Exercise data.
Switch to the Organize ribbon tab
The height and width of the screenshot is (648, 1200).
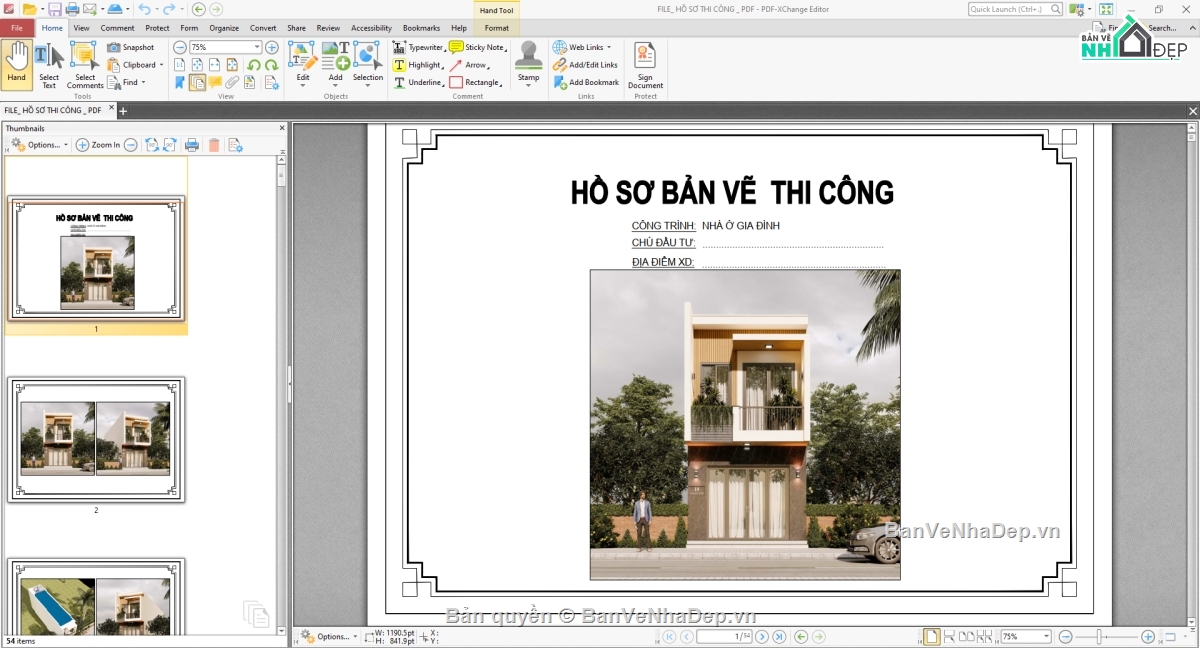click(x=224, y=28)
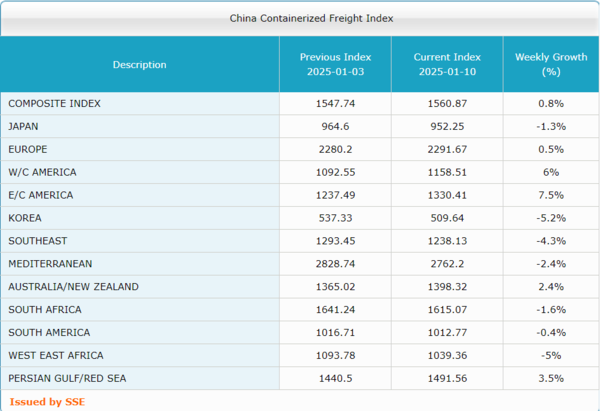
Task: Click the E/C AMERICA row label
Action: 40,195
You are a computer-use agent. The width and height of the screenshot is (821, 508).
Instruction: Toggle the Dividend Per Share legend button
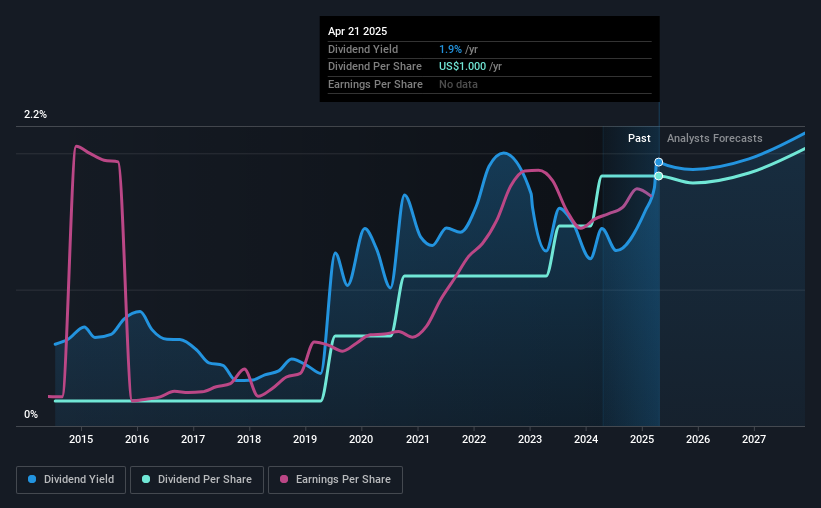[x=197, y=480]
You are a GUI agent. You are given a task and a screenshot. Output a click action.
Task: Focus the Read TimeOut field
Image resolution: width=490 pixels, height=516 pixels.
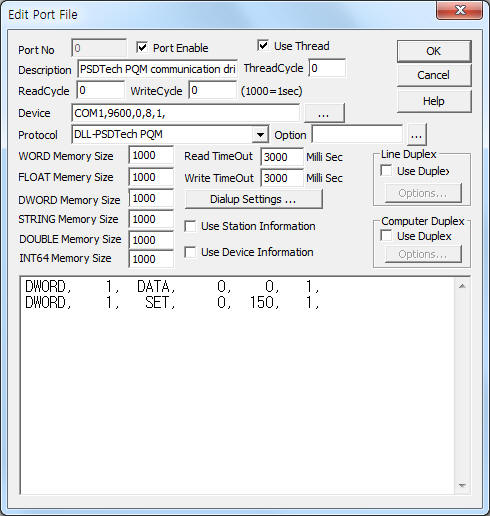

Task details. Go through the records and report each line that contains "agent".

Written solution.
You are a computer-use agent. The width and height of the screenshot is (821, 508).
You are a GUI agent. You are given a task and a screenshot. Output a click action.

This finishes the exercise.